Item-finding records
________________________

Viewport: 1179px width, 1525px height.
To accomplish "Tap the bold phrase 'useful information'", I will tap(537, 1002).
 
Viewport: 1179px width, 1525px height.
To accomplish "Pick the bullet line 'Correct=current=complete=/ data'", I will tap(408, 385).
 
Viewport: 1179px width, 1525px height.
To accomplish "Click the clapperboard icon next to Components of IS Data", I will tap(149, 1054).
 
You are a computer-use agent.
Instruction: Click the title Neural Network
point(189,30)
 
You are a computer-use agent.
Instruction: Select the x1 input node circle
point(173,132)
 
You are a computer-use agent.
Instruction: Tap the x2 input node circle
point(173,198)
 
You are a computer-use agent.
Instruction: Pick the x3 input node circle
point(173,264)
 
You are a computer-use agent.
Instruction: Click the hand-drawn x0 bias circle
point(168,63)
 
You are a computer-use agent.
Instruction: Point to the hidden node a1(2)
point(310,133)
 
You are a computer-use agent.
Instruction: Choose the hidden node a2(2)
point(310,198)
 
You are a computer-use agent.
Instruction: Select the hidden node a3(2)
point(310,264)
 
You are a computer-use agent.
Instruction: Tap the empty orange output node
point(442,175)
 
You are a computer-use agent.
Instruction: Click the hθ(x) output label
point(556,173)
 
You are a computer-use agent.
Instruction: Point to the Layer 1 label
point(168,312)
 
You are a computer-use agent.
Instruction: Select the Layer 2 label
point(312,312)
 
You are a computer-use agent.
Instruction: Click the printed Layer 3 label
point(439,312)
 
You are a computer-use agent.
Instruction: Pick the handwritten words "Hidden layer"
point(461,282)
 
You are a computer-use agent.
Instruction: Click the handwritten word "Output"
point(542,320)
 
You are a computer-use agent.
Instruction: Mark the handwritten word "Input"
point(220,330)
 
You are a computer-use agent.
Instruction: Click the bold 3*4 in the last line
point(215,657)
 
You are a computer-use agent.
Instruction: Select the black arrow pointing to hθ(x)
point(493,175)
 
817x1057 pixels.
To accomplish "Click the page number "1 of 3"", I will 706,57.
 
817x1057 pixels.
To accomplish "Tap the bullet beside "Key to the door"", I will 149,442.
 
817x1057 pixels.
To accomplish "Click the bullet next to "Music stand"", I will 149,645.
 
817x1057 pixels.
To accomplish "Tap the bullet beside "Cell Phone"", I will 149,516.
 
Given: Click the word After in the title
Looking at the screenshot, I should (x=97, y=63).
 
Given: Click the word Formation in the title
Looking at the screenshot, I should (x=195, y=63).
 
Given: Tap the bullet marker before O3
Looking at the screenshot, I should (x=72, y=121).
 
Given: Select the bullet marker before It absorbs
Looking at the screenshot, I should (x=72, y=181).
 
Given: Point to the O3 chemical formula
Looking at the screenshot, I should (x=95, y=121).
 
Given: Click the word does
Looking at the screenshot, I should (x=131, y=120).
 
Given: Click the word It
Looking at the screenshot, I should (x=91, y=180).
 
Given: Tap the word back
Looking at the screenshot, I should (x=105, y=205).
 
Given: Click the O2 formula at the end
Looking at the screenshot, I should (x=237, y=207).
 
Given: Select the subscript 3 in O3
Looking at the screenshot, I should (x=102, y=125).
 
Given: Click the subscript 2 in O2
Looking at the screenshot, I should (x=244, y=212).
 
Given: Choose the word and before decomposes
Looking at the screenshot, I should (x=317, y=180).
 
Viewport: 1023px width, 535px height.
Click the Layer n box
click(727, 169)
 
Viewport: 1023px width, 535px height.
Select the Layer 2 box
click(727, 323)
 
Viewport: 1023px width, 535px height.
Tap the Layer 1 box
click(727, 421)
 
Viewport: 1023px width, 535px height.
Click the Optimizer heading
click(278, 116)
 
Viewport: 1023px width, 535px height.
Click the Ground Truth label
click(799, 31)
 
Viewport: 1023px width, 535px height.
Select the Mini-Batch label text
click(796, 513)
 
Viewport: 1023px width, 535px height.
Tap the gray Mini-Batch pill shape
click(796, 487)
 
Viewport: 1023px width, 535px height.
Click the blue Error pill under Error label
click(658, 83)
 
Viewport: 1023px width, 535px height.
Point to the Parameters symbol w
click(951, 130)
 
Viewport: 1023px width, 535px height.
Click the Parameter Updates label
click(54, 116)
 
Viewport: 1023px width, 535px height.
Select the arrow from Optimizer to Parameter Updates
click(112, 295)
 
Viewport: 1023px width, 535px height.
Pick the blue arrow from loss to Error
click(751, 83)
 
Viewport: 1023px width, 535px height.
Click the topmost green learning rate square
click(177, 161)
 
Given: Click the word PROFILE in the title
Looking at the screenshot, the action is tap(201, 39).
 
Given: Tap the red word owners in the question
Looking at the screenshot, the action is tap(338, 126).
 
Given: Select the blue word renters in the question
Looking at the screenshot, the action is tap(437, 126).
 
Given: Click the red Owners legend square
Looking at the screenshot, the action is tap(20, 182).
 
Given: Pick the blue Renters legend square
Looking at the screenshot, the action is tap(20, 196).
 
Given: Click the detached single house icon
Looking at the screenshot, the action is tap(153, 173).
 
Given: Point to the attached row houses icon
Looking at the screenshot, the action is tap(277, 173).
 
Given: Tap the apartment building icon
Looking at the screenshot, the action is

________________________

* **Requirement**
Please copy the records word for word, from their first line through the line containing "point(556,173)", with both ends included.

* **Response to this task**
Viewport: 1179px width, 1525px height.
To accomplish "Tap the bold phrase 'useful information'", I will tap(537, 1002).
 
Viewport: 1179px width, 1525px height.
To accomplish "Pick the bullet line 'Correct=current=complete=/ data'", I will tap(408, 385).
 
Viewport: 1179px width, 1525px height.
To accomplish "Click the clapperboard icon next to Components of IS Data", I will tap(149, 1054).
 
You are a computer-use agent.
Instruction: Click the title Neural Network
point(189,30)
 
You are a computer-use agent.
Instruction: Select the x1 input node circle
point(173,132)
 
You are a computer-use agent.
Instruction: Tap the x2 input node circle
point(173,198)
 
You are a computer-use agent.
Instruction: Pick the x3 input node circle
point(173,264)
 
You are a computer-use agent.
Instruction: Click the hand-drawn x0 bias circle
point(168,63)
 
You are a computer-use agent.
Instruction: Point to the hidden node a1(2)
point(310,133)
 
You are a computer-use agent.
Instruction: Choose the hidden node a2(2)
point(310,198)
 
You are a computer-use agent.
Instruction: Select the hidden node a3(2)
point(310,264)
 
You are a computer-use agent.
Instruction: Tap the empty orange output node
point(442,175)
 
You are a computer-use agent.
Instruction: Click the hθ(x) output label
point(556,173)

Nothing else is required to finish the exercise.